Tasks:
A – Answer these questions about the thread on temperature in dreams, one line each:
(i) What was jonnydreamsalot doing when something prompted a reality check?
(ii) At what temperature does jonnydreamsalot say all of their dreams seem to happen?
(iii) In what kind of dream does Spyguy say temperatures can be felt and controlled?
B – Condense the paragraph beginning "I don't think I have ever felt temperatures" in the thread on temperature in dreams into a short bulleted list that keeps its main facts.
C – In the thread on temperature in dreams, reproduce word for word the section that opens with the words "Hello, I'm a" and closes with "to feel hot.".

# Lucid Dreaming > Dream Control >  >  temperature in dreams? (control or otherwise)

## jonnydreamsalot

I was taking a walk recently, and I saw something that prompted me to do a reality check. I quickly determined I wasn't dreaming, and then a cold wind kicked up a little bit. This made me think about the temperature in dreams, which I had never even considered before. Thinking back, it seems like all of my dreams, lucid and non-lucid, pretty much "happen" at "room temperature." As anyone ever experienced hot or cold in a dream, or to take it a step further, been able to control the temperature?

----------


## Kaenthem

*well,i experience the same thing,but i had cold dreams and hot dreams,and i heared of people felling really hot or really cold in there dreams,i think its controlbal,lets see other people posts and find out*

----------


## Iglomes

Hello, I'm a newbie here. I stumbled upon this thread and found it very informative for me. Thanks for sharing.

----------


## Spyguy

I don't think I have ever felt temperatures in a non-lucid dream. But you can feel them in a vivid LD, and control them. The trick to this is most likely by creating an environment that makes you think of the desired temperature. For example, if you start feeling the sun, or act as if (and therefore making it the truth that) you current environment is in the middle of the desert, I'm sure you will start to feel hot.

Data listing:
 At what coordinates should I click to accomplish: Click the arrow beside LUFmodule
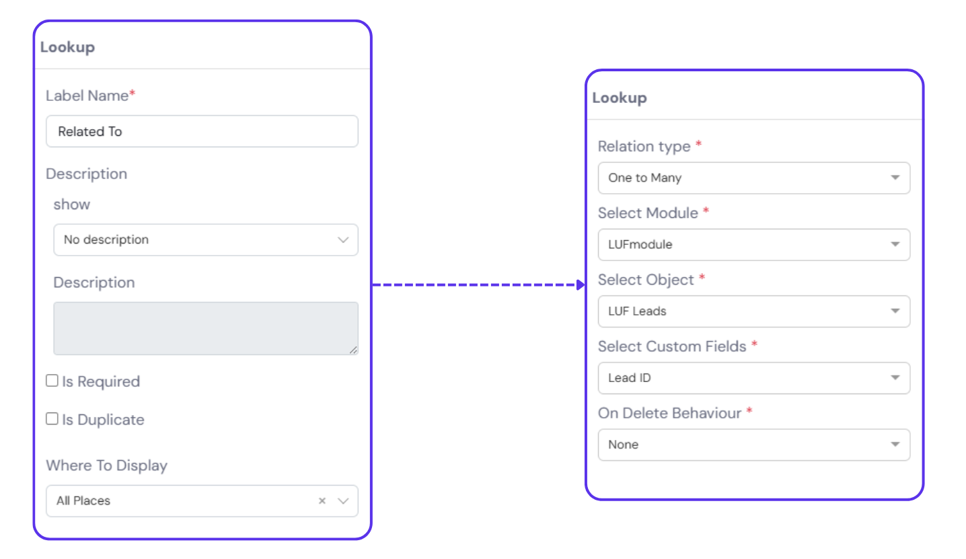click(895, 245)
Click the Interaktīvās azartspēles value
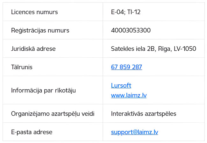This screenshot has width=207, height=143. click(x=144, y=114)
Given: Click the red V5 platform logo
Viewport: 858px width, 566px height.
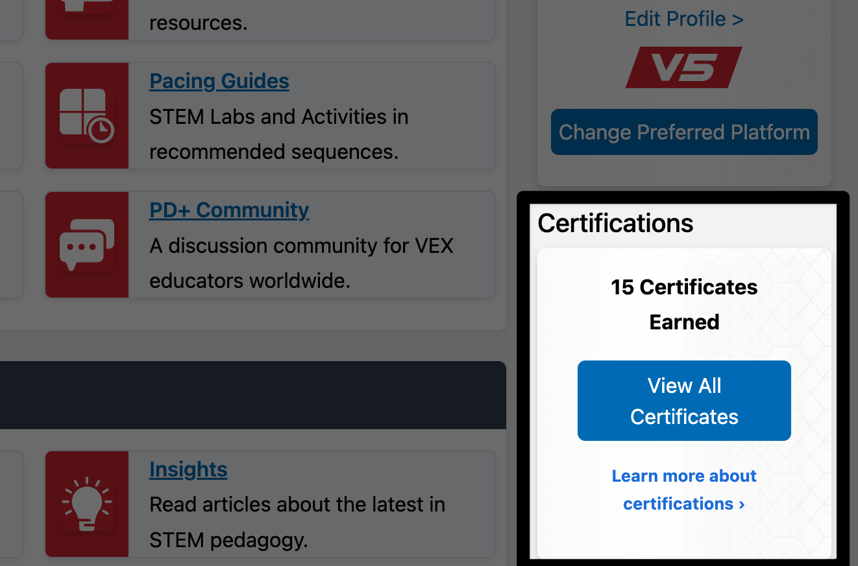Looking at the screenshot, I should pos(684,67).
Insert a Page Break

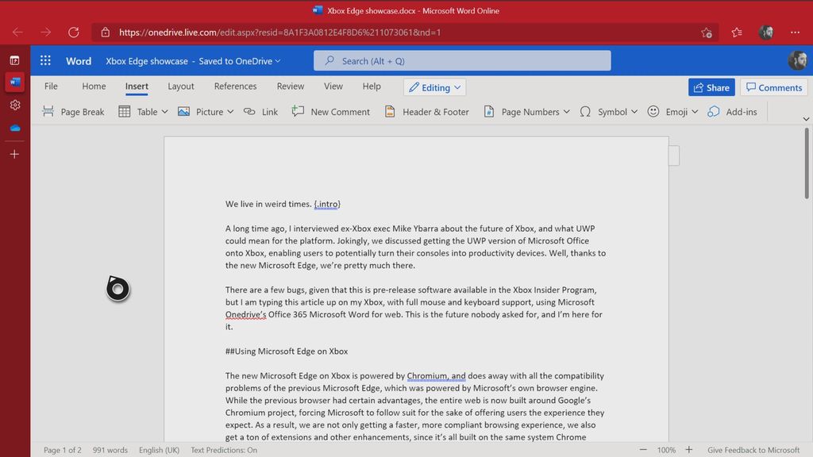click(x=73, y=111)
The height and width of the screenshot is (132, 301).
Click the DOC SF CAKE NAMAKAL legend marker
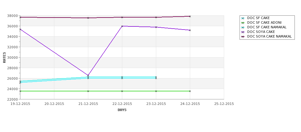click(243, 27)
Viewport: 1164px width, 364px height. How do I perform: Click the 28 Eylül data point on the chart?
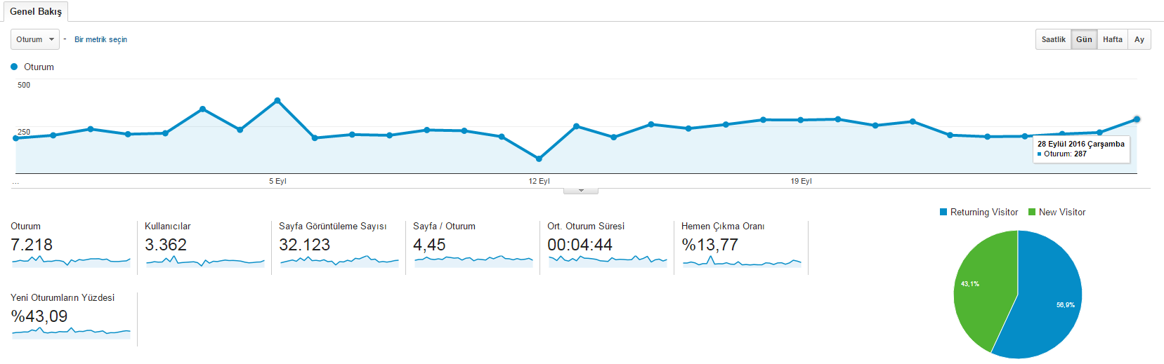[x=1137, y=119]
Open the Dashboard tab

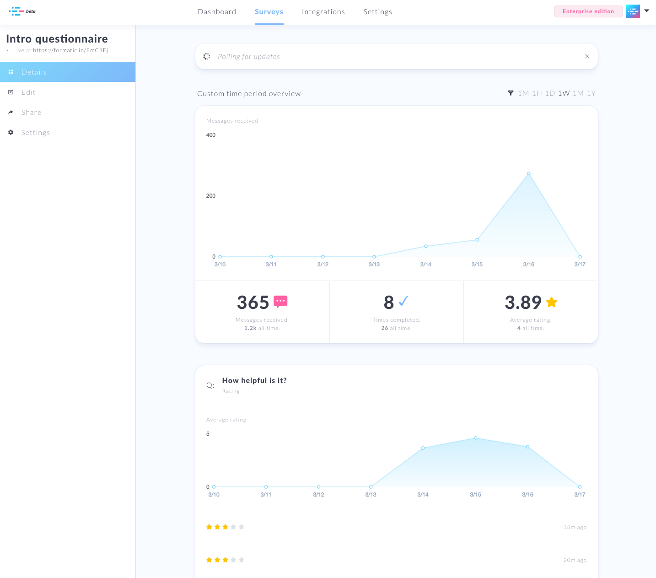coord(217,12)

...

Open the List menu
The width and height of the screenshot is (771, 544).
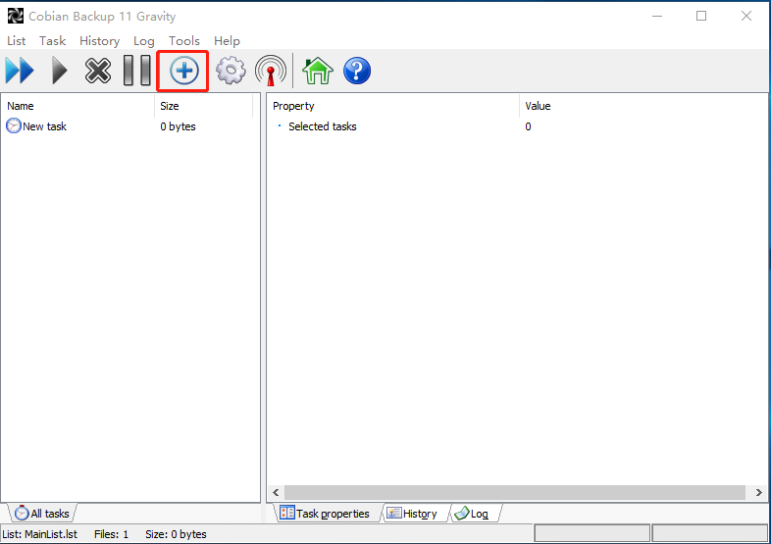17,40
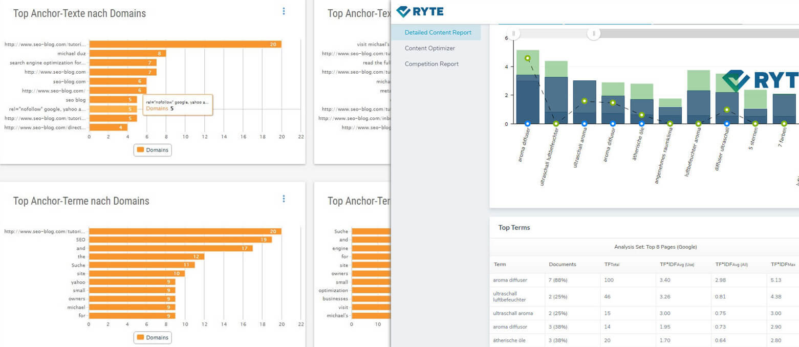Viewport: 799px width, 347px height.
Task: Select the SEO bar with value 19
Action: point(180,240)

...

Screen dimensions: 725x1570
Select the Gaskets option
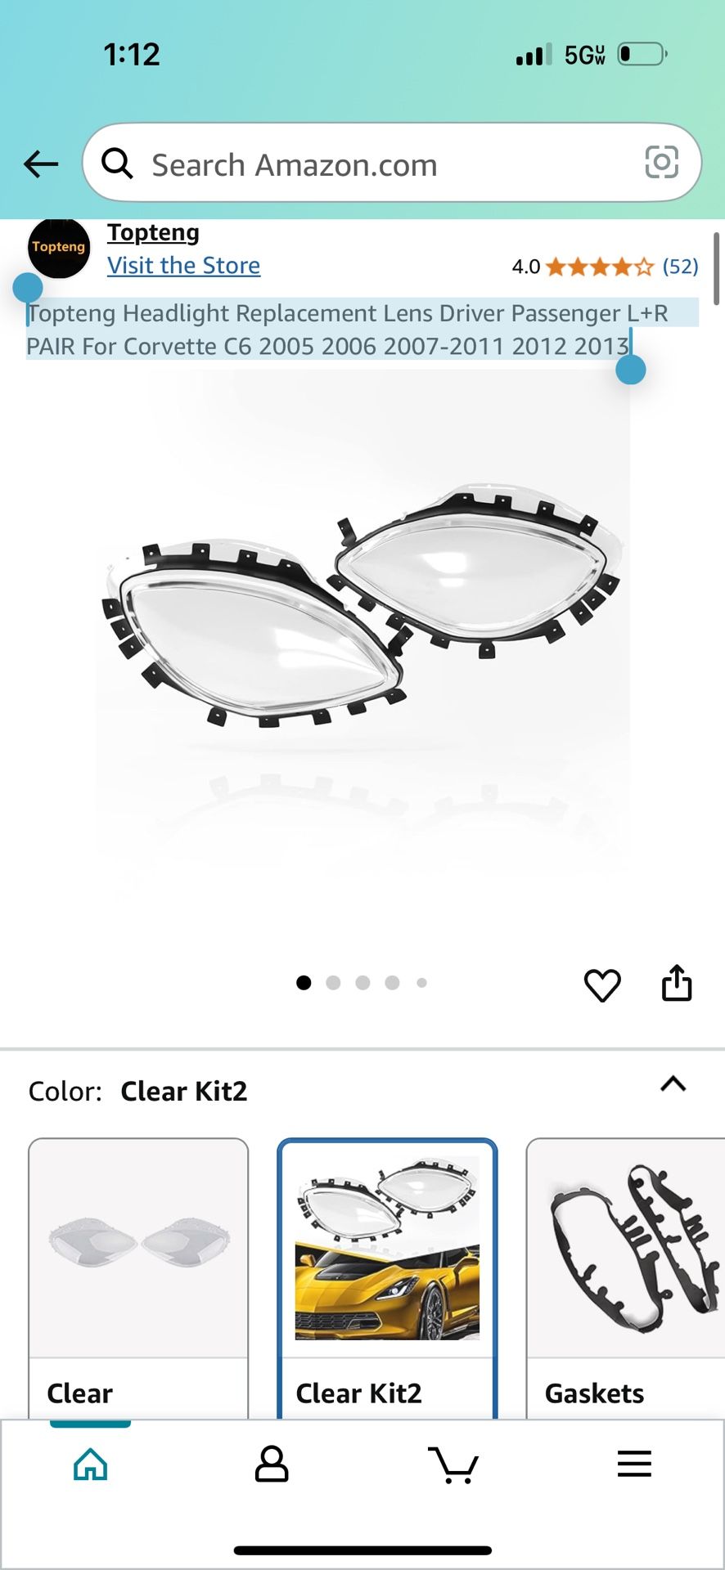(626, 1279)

Solved tasks:
A –
(i) Taking a walk.
(ii) Room temperature.
(iii) A vivid lucid dream (LD).

B –
- Spyguy does not think they have ever felt temperatures in a non-lucid dream.
- In a vivid lucid dream, temperatures can be felt and controlled.
- The trick is most likely to create an environment that makes you think of the desired temperature.
- For example, feeling the sun, or acting as if your current environment is in the middle of the desert, should make you start to feel hot.

C –
Hello, I'm a newbie here. I stumbled upon this thread and found it very informative for me. Thanks for sharing.

----------


## Spyguy

I don't think I have ever felt temperatures in a non-lucid dream. But you can feel them in a vivid LD, and control them. The trick to this is most likely by creating an environment that makes you think of the desired temperature. For example, if you start feeling the sun, or act as if (and therefore making it the truth that) you current environment is in the middle of the desert, I'm sure you will start to feel hot.